◆ **Data records**
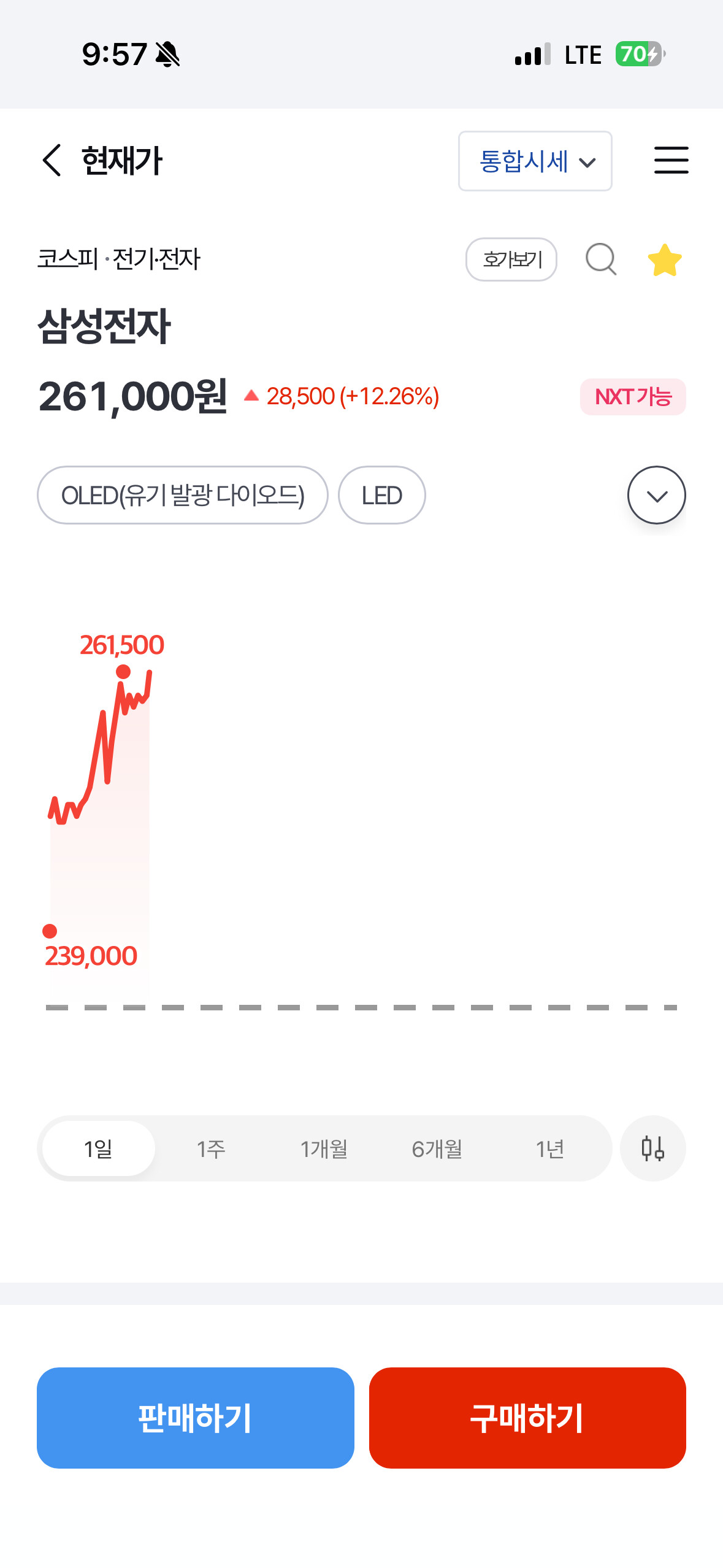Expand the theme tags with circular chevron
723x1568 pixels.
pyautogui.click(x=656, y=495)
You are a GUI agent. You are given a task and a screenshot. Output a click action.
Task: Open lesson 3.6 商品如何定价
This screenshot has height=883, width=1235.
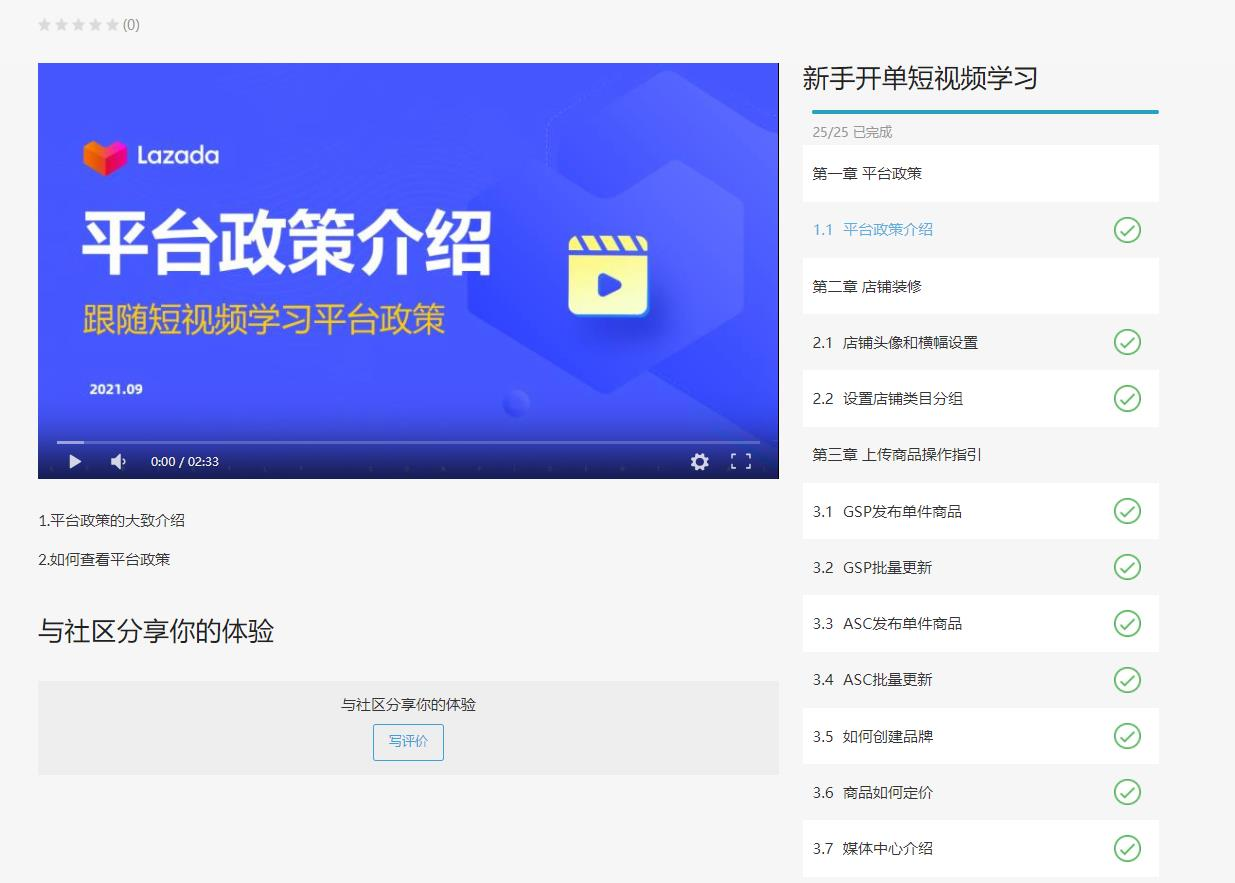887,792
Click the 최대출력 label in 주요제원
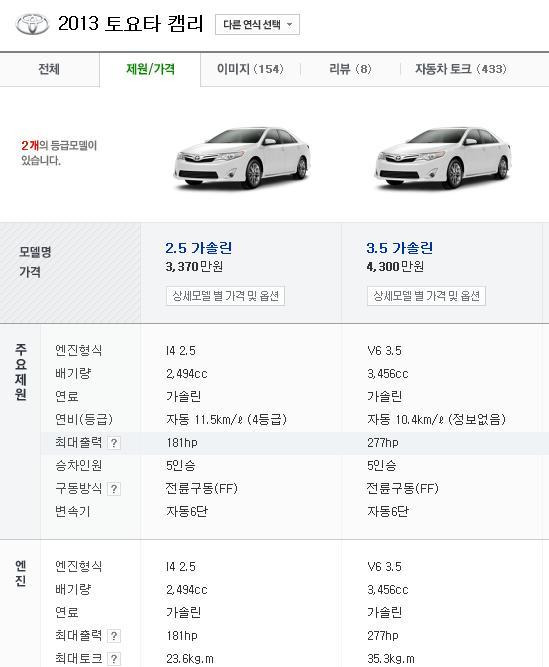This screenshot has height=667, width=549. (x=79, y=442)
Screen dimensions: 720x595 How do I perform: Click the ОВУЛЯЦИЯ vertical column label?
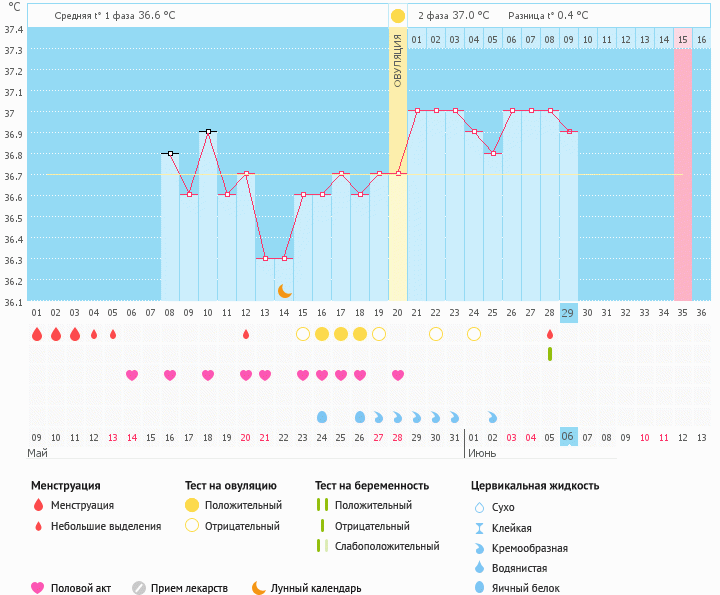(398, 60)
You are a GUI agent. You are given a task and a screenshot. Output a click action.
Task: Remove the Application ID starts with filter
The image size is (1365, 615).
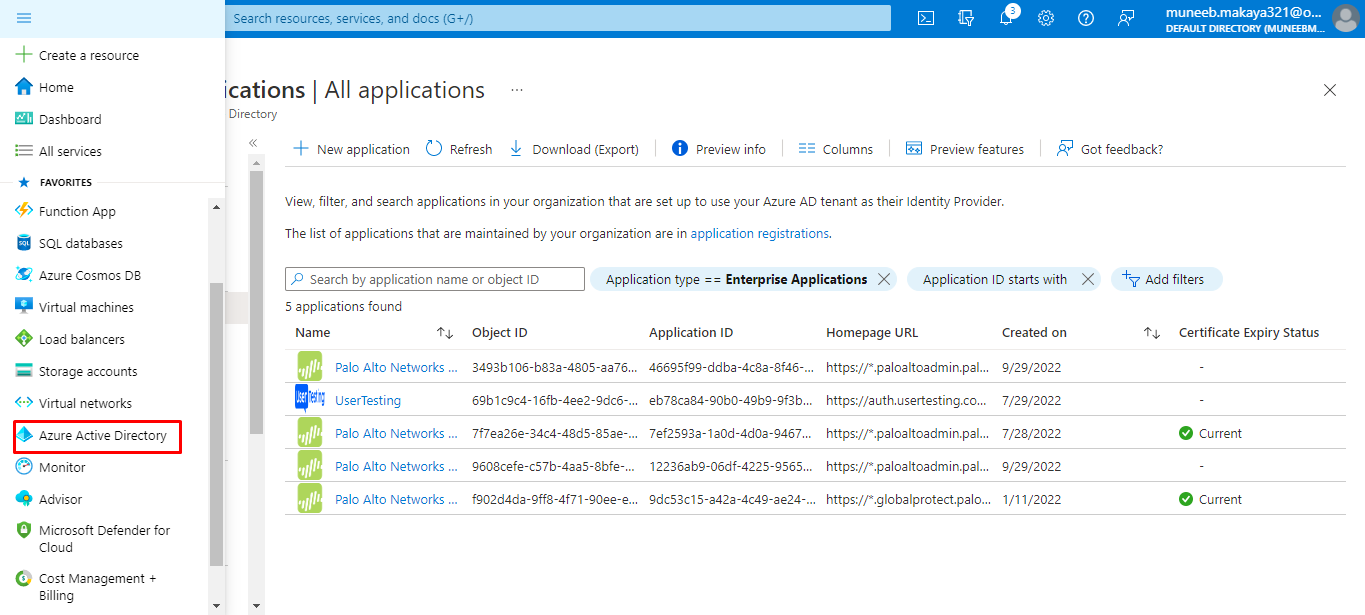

* * *

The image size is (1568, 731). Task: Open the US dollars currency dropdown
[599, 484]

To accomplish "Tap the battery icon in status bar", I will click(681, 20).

◆ **Work request**
Only the lines starting at the one with "Click the 최대출력 label in 주요제원" and ending at the one with "The image size is (1365, 615)." should be printed, each exactly as it appears in the material above; the pictures are to be omitted.

◆ **Solution to this problem**
Click the 최대출력 label in 주요제원
This screenshot has height=667, width=549. (x=79, y=442)
Screen dimensions: 720x595 How do I perform: Click the ОВУЛЯЦИЯ vertical column label?
(398, 60)
You are a GUI agent. You are given a task and a screenshot. Output a click action.
Task: Remove the Application ID starts with filter
The image size is (1365, 615).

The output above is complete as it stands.